Within F. cylindrus’s set of genes, about one quarter consists of loci (positions on the set of genes) with alleles that are highly divergent. So, when F. cylindrus finds itself in different extreme environmental conditions, for instance a very hot compared to a very cold environment, it trawls through its varied library of alleles and expresses the ones most suitable for its survival at that point in time.

For instance, when the scientists placed F. cylindrus in darkness for seven days, they found that several genes (such as those involved in photosynthesis) hardly expressed themselves. But when the diatom was placed under continuous light, those genes expressed themselves with much greater frequency.

And the reason why F. cylindrus has such divergent alleles might be none other than the harsh environments it lives in – “[We] think that changing environmental conditions (e.g. freezing and melting of sea water) drive diversifying selection of alleles because this gives the populations a fitness advantage,” Mock wrote in an email.

This occurrence is by no means restricted to Fragilariopsis cylindrus.

“We have preliminary evidence that this is widespread in the polar system as we saw this in other polar diatoms, too,” Mock wrote. “There is even [unpublished] evidence for this in tropical corals.”

Side view of Fragilariopsis cylindrus.
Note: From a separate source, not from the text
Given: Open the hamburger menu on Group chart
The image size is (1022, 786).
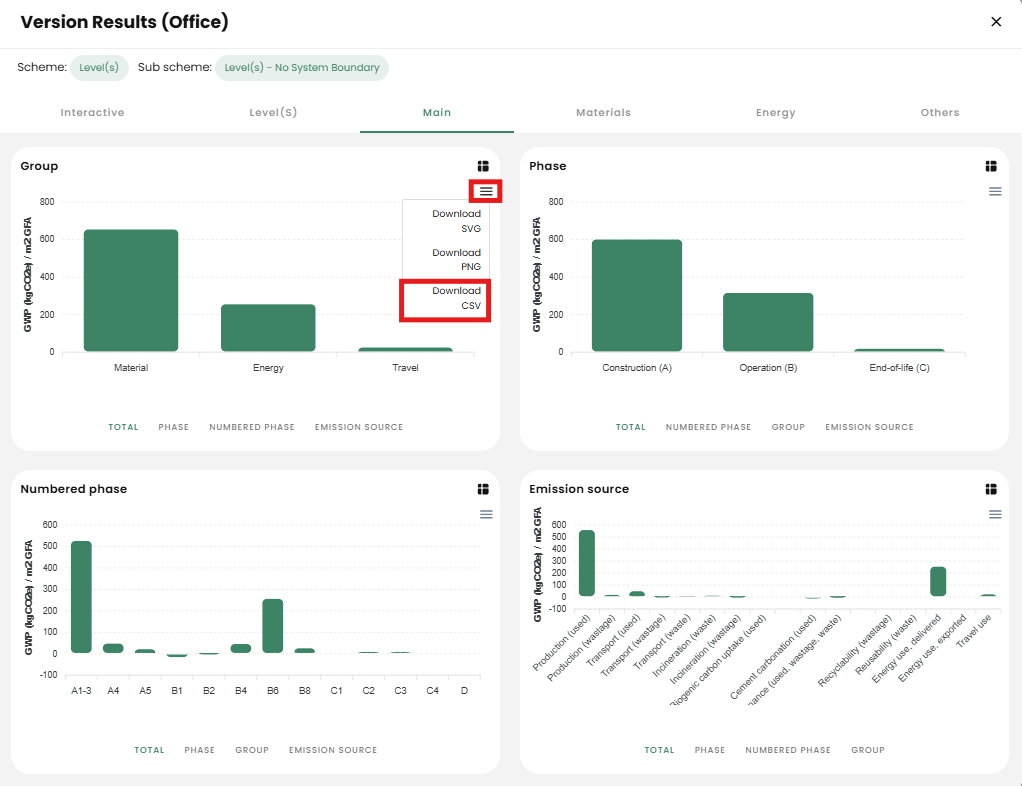Looking at the screenshot, I should point(486,191).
Photo credit: Thomas Mock.

The researchers couldn’t have studied the species’ DNA, however, without the latest technology.

“Sampling of F. cylindrus was not challenging. You can even order this species from a culture collection,” Mock told Mongabay. “The most challenging part was to identify and to analyze the diverged haplotypes [alleles that tend to be inherited together, forming a DNA signature]. The assembly of these regions was very difficult as no tools were available to do haplotype-resolved assembly when we started this project about 10 years ago.”
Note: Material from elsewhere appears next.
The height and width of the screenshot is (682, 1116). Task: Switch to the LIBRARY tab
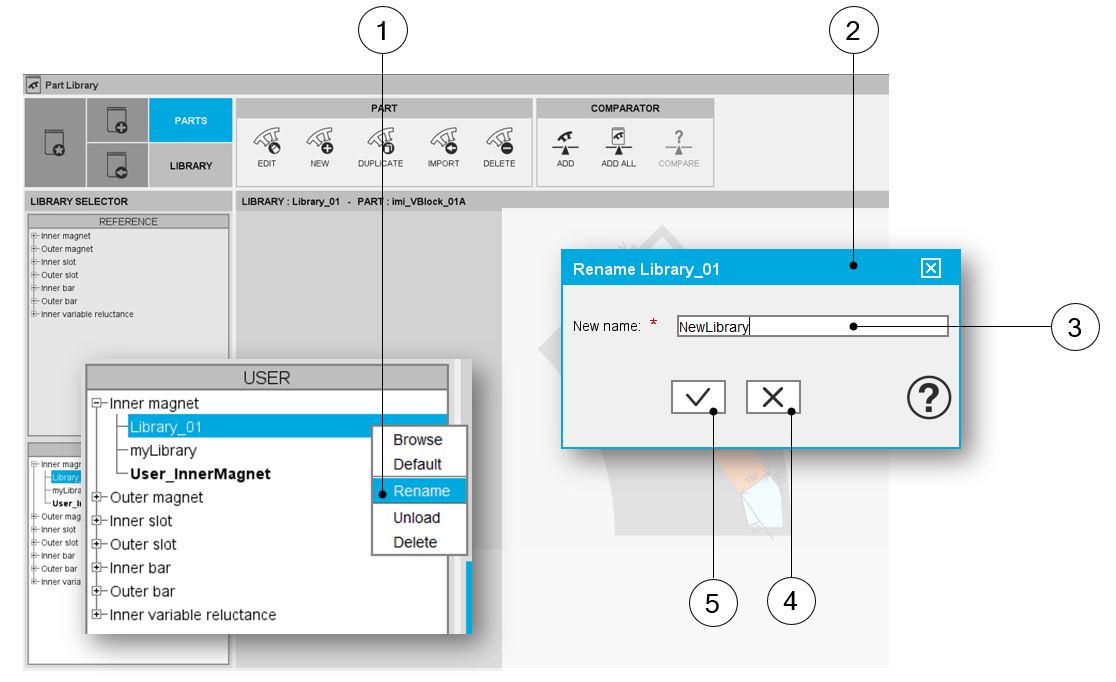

But newly-developed technology, like long-read PacBio sequencing software, enabled them to finally perform the analysis they needed.

Climate change: adapt or die

On average, the world’s sea ice environments span two and a half times the area of Canada. They are simultaneously birthplaces to seals and walruses, hunting and breeding grounds for polar bears, and foraging ground for arctic foxes, whales, and many more animals. Sea ice also plays a key role in regulating the Earth’s temperatures – their bright surfaces reflect sunlight back into space, which helps keep polar regions cool. But sea ice is rapidly melting.

According to NASA, September Arctic sea ice (when sea ice shrinks to its minimum) is declining at a rate of 13.3 percent per decade.

Mock told Mongabay that while diatoms seem able to adapt rapidly to climate change, there is no assuming that this would be the case for other polar species.

Krill, for instance, do not appear to be coping as readily. Antarctic krill populations have been declining rapidly, with krill populations shrinking 70 to 80 percent over the past 40 years in the area of the ocean where most krill are found. The reason is likely climate change. Without krill, so many of the world’s iconic marine animals could decline and even, potentially, go extinct.

“Either [polar species] adapt rapidly or they go extinct,” Mock said. “There will be a shift in diversity one way or the other.”